◆ **DIRECTIVE**
Please pick up the Kubernetes overview below and write on from its final sentence.

Kubernetes is a portable, extensible, open-source platform for managing containerized workloads and services, that facilitates both declarative configuration and automation. It has a large, rapidly growing ecosystem. Kubernetes services, support, and tools are widely available.

The name Kubernetes originates from Greek, meaning helmsman or pilot. Google open-sourced the Kubernetes project in 2014. Kubernetes builds upon a decade and a half of experience that Google has with running production workloads at scale, combined with best-of-breed ideas and practices from the community.
 

 

Going back in time

Let’s take a look at why Kubernetes is so useful by going back in time.

 

 

 

 

 

 

 

 

 

 

Traditional deployment era: Early on, organizations ran applications on physical servers. There was no way to define resource boundaries for applications in a physical server, and this caused resource allocation issues. For example, if multiple applications run on a physical server, there can be instances where one application would take up most of the resources, and as a result, the other applications would underperform. A solution for this would be to run each application on a different physical server. But this did not scale as resources were underutilized, and it was expensive for organizations to maintain many physical servers.

Virtualized deployment era: As a solution, virtualization was introduced. It allows you to run multiple Virtual Machines (VMs) on a single physical server’s CPU. Virtualization allows applications to be isolated between VMs and provides a level of security as the information of one application cannot be freely accessed by another application.

Virtualization allows better utilization of resources in a physical server and allows better scalability because an application can be added or updated easily, reduces hardware costs, and much more. With virtualization you can present a set of physical resources as a cluster of disposable virtual machines.

Each VM is a full machine running all the components, including its own operating system, on top of the virtualized hardware.

Container deployment era: Containers are similar to VMs, but they have relaxed isolation properties to share the Operating System (OS) among the applications. Therefore, containers are considered lightweight. Similar to a VM, a container has its own filesystem, CPU, memory, process space, and more. As they are decoupled from the underlying infrastructure, they are portable across clouds and OS distributions.

◆ **RECORDED INFORMATION**
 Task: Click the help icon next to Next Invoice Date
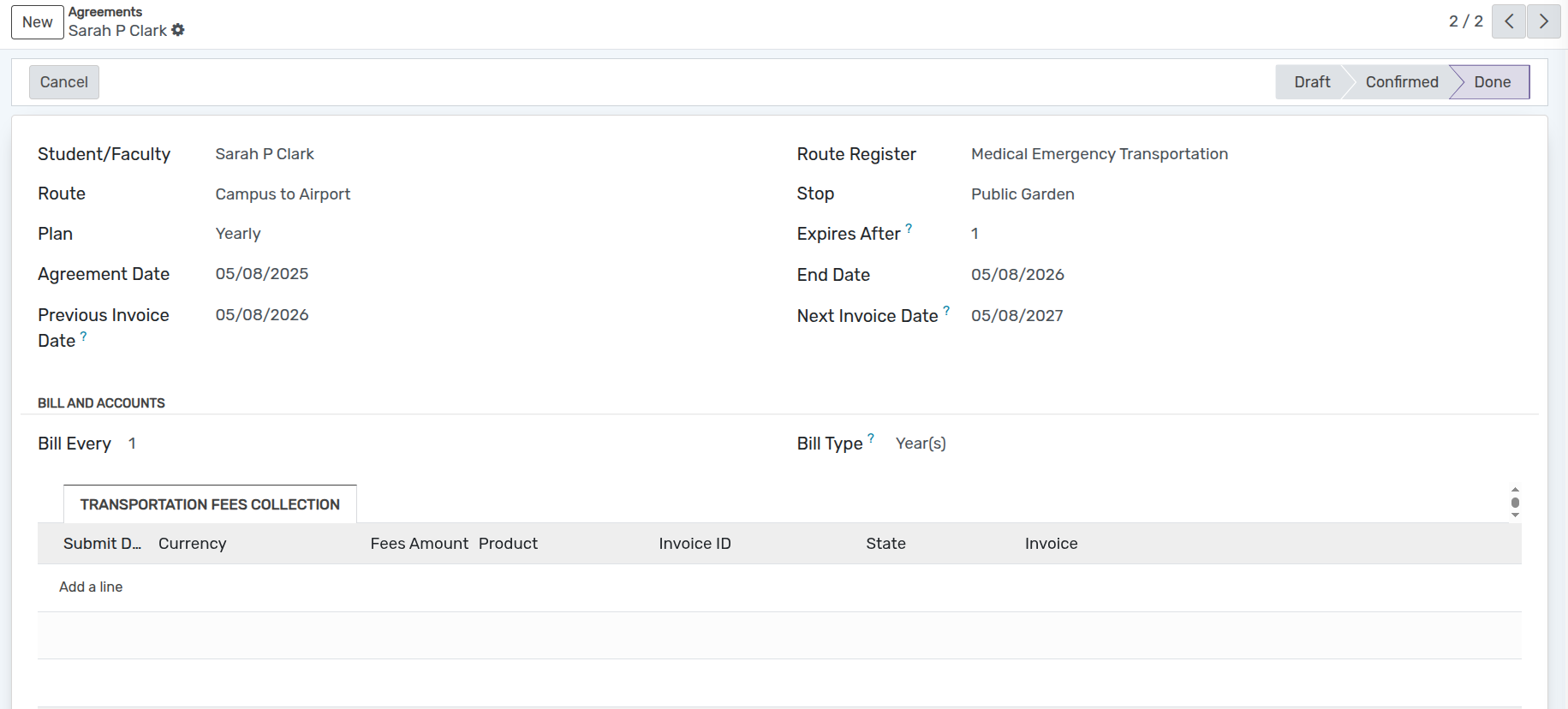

◆ **ANSWER TO THE PROBLEM**
Containers have become popular because they provide extra benefits, such as:

  • Agile application creation and deployment: increased ease and efficiency of container image creation compared to VM image use.
  • Continuous development, integration, and deployment: provides for reliable and frequent container image build and deployment with quick and easy rollbacks (due to image immutability).
  • Dev and Ops separation of concerns: create application container images at build/release time rather than deployment time, thereby decoupling applications from infrastructure.
  • Observability not only surfaces OS-level information and metrics, but also application health and other signals.
  • Environmental consistency across development, testing, and production: Runs the same on a laptop as it does in the cloud.
  • Cloud and OS distribution portability: Runs on Ubuntu, RHEL, CoreOS, on-prem, Google Kubernetes Engine, and anywhere else.
  • Application-centric management: Raises the level of abstraction from running an OS on virtual hardware to running an application on an OS using logical resources.
  • Loosely coupled, distributed, elastic, liberated micro-services: applications are broken into smaller, independent pieces and can be deployed and managed dynamically – not a monolithic stack running on one big single-purpose machine.
  •  Resource isolation: predictable application performance.
  •  Resource utilization: high efficiency and density.
     

Why you need Kubernetes and what can it do?

Containers are a good way to bundle and run your applications. In a production environment, you need to manage the containers that run the applications and ensure that there is no downtime. For example, if a container goes down, another container needs to start. Wouldn’t it be easier if this behavior was handled by a system?

That’s how Kubernetes comes to the rescue! Kubernetes provides you with a framework to run distributed systems resiliently. It takes care of scaling and failover for your application, provides deployment patterns, and more. For example, Kubernetes can easily manage a canary deployment for your system.

Kubernetes provides you with:

  • Service discovery and load balancing: Kubernetes can expose a container using the DNS name or using their own IP address. If traffic to a container is high, Kubernetes is able to load balance and distribute the network traffic so that the deployment is stable.
  • Storage orchestration: Kubernetes allows you to automatically mount a storage system of your choice, such as local storages, public cloud providers, and more.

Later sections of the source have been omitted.